Belgium struggles with public outrage over attacks
Demonstrations had to be broken up by riot police as the Belgian government admitted widespread failures prior to last week's deadly terror attacks.
Valentin Bianchi/AP
The Belgian government sought Sunday to contain criticism of its handling of the Brussels attacks, as investigators launched 13 anti-terror raids in the capital and two other cities and taking four more people in custody.
In central Brussels, riot police used water cannon when scuffles broke out in front of the Bourse, which has become a symbolic rallying point for people to pay their respects to those who died in Tuesday's suicide bombings. Black clad men carrying an anti-Islamic State group banner with an expletive on it held an agitated rally, but were pushed back by riot police.

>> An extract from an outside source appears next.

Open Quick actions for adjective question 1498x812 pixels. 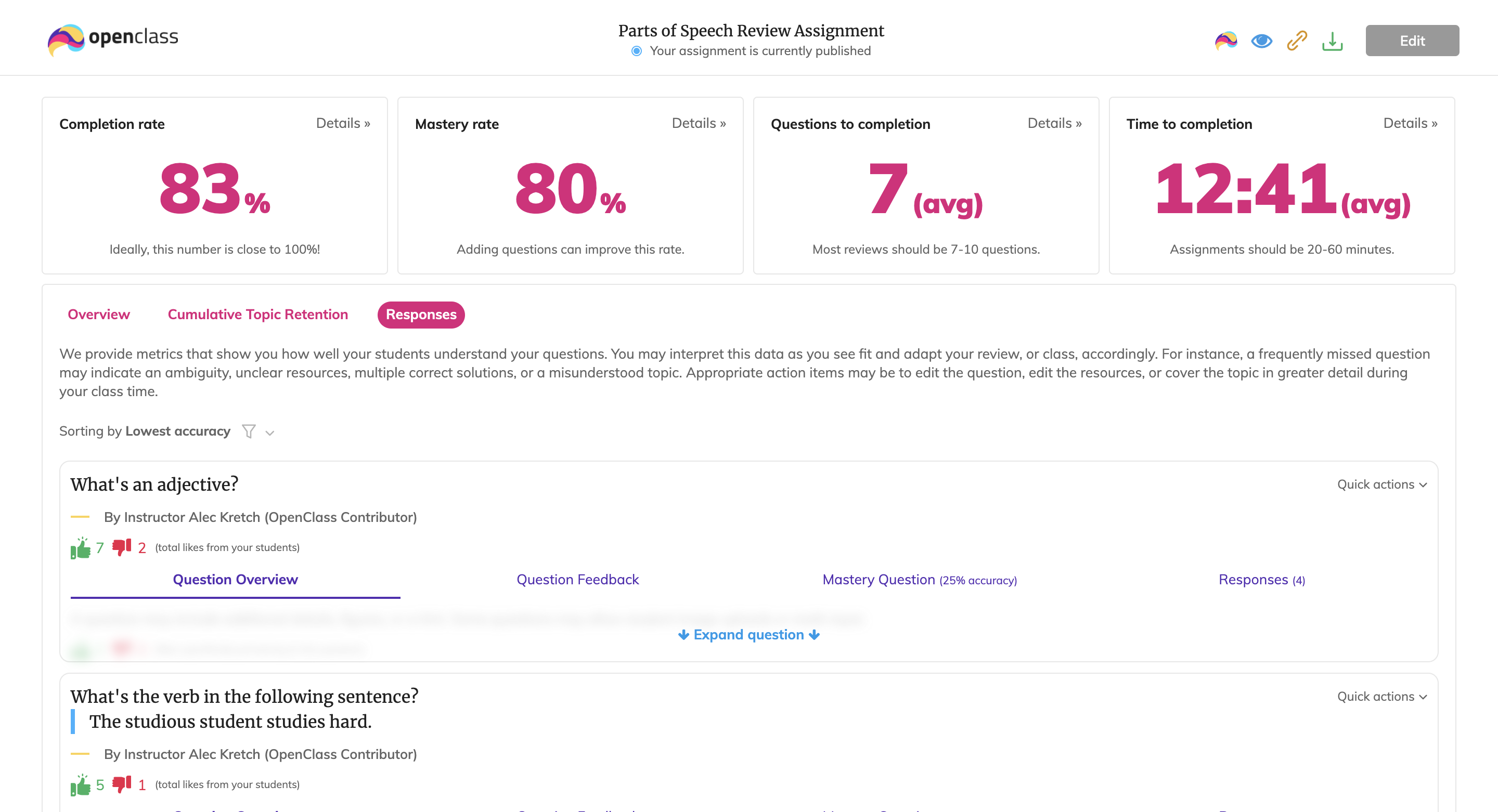pyautogui.click(x=1381, y=484)
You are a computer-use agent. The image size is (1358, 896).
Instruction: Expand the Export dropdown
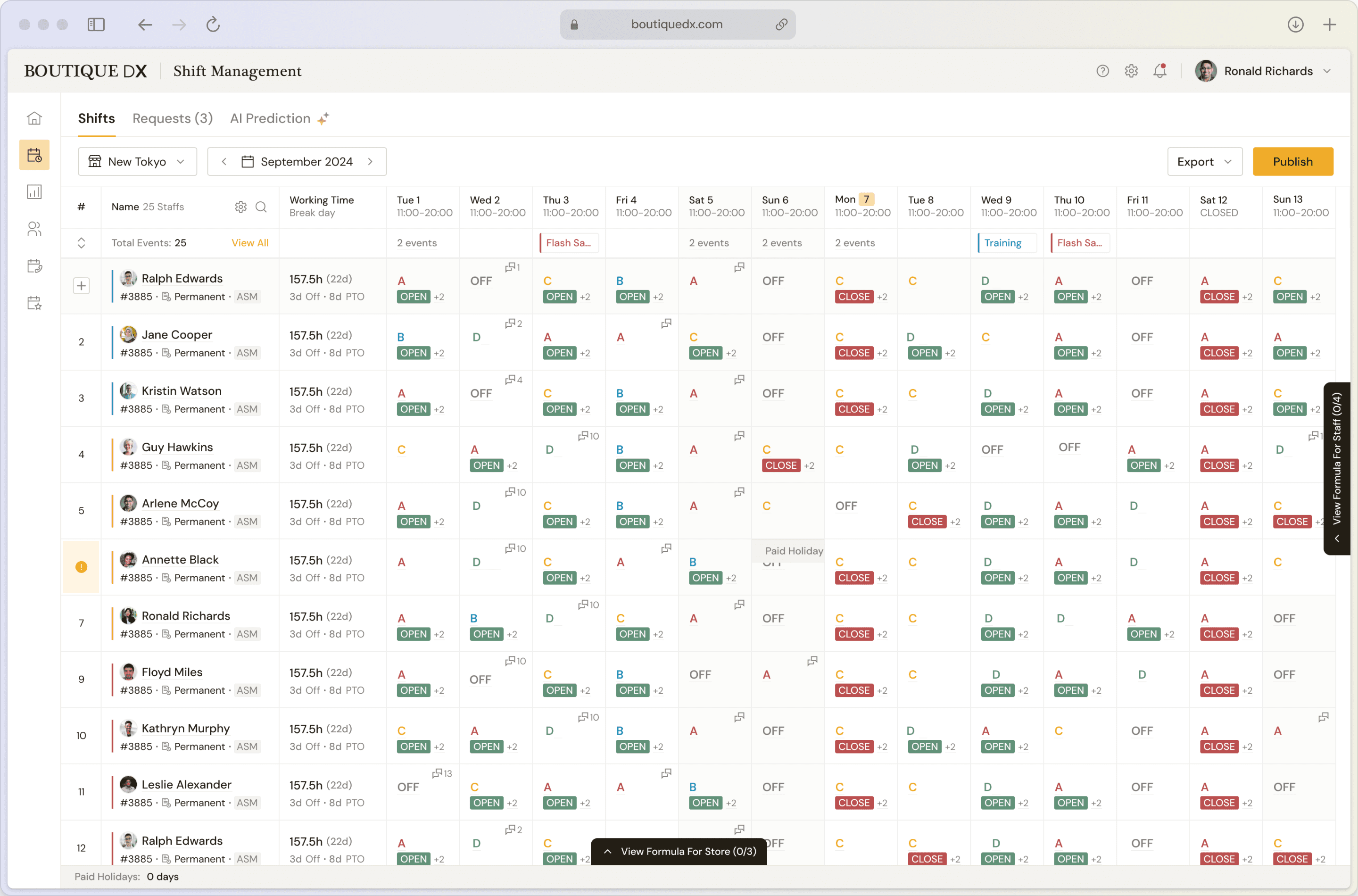click(1204, 162)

Interior Minister Jan Jambon conceded Sunday that decades of neglect had hampered the government's response to violent extremism. He said the government has invested 600 million euros ($670 million) into police and security services over the past two years but that Belgium's justice system and security services are still lagging behind.
Jambon, whose offer to resign Thursday was declined by the prime minister, also acknowledged some shortcomings prior to the March 22 suicide bombings in Brussels that killed at least 31 people and wounded 270 others.
"There have been errors," he said on VRT television.
Jambon said it takes time to hire anti-terror specialists and specialized equipment and insisted that the government's new investments need time before they become visible to the public.
Federal prosecutors, meanwhile, said Sunday morning's raids were linked a "federal case regarding terrorism" but did not specify whether it had any links to the March 22 attacks.
The 13 raids were launched in the capital and the northern cities of Mechelen and Duffel. An investigating judge will decide later whether the four will remain in custody. Five were released after questioning.
As international pressure on Belgium has mounted for serving as an unwitting rear-base for extremist fighters who launched the Nov. 13 massacres that left 130 dead in Paris, the government has felt forced to defend its choices and the actions of investigators. Lawmakers, meanwhile, are demanding an inquiry.
Belgian police and the army have been deployed, sometimes around the clock, at major buildings and sites in the capital in increasing numbers since November, when Brussels went into lockdown over fears that top Paris suspect Salah Abdeslam had returned and was hiding there.
As it turned out, Abdeslam did return, but police did not find and arrest him until March 18, four days before suspects from his network exploded suicide bombs in Brussels.
Belgian investigators have been slammed for not questioning Abdeslam long enough or hard enough after he was shot in the leg during his arrest. Police have also been criticized for taking too long to get to Zaventem airport on Tuesday morning after two suicide bombers blew themselves up there — and left an even bigger third suitcase full of explosives that did not go off.
Jambon and Justice Minister Keen Goens were grilled by lawmakers Friday over how authorities failed to arrest suicide bomber Ibrahim El Bakraoui before he blew himself in the packed departure hall at Brussels Airport.
Turkey has said that Bakraoui — whose brother Khalid was the suicide bomber at the Maelbeek subway station on Tuesday — was caught near Turkey's border with Syria in 2015 and Ankara had warned Brussels and the Netherlands that he was "a foreign terrorist fighter." Belgian authorities said they did not know he was suspected of terror-related activities until after he was deported to the Netherlands.
Jambon also said the Brussels subway network had been told to shut off services around 20 minutes before the attack at the subway station, which is close to both the European Union headquarters and the U.S. embassy. He did not fully explain why it was not closed in time, raising more questions about the efficiency of Belgium's security services.
On Sunday, Italian police in the southern city of Salerno said they had arrested an Algerian wanted in Belgium for an alleged false ID crime ring facilitating illegal migration linked to the attacks in Paris. Djamal Eddine Ouali was arrested Saturday in the town of Bellizzi, said Luigi Amato, the head of Salerno police's anti-terrorism squad. Ouali, 40, was being held in jail while authorities expect extradition procedures to soon begin.
At the Maelbeek subway station, messages of sadness, solidarity and grief left for victims of the bomb attack there were being collected for storage in the Belgian capital's archives. The messages were laid out on absorbent paper to dry after overnight rain and carefully stacked for transport. Those that can't be taken for safekeeping were being photographed.
"We are trying to collect as many documents we can find and they will be preserved," promised head archivist Frederic Boquet.
Marina Queralt, who often walks with her dog by the Maelbeek station, said the public response to the attacks has been focused on peace.
"Every morning, every afternoon, (the site) was packed with people who wanted just one thing: that people stop killing each other," she said.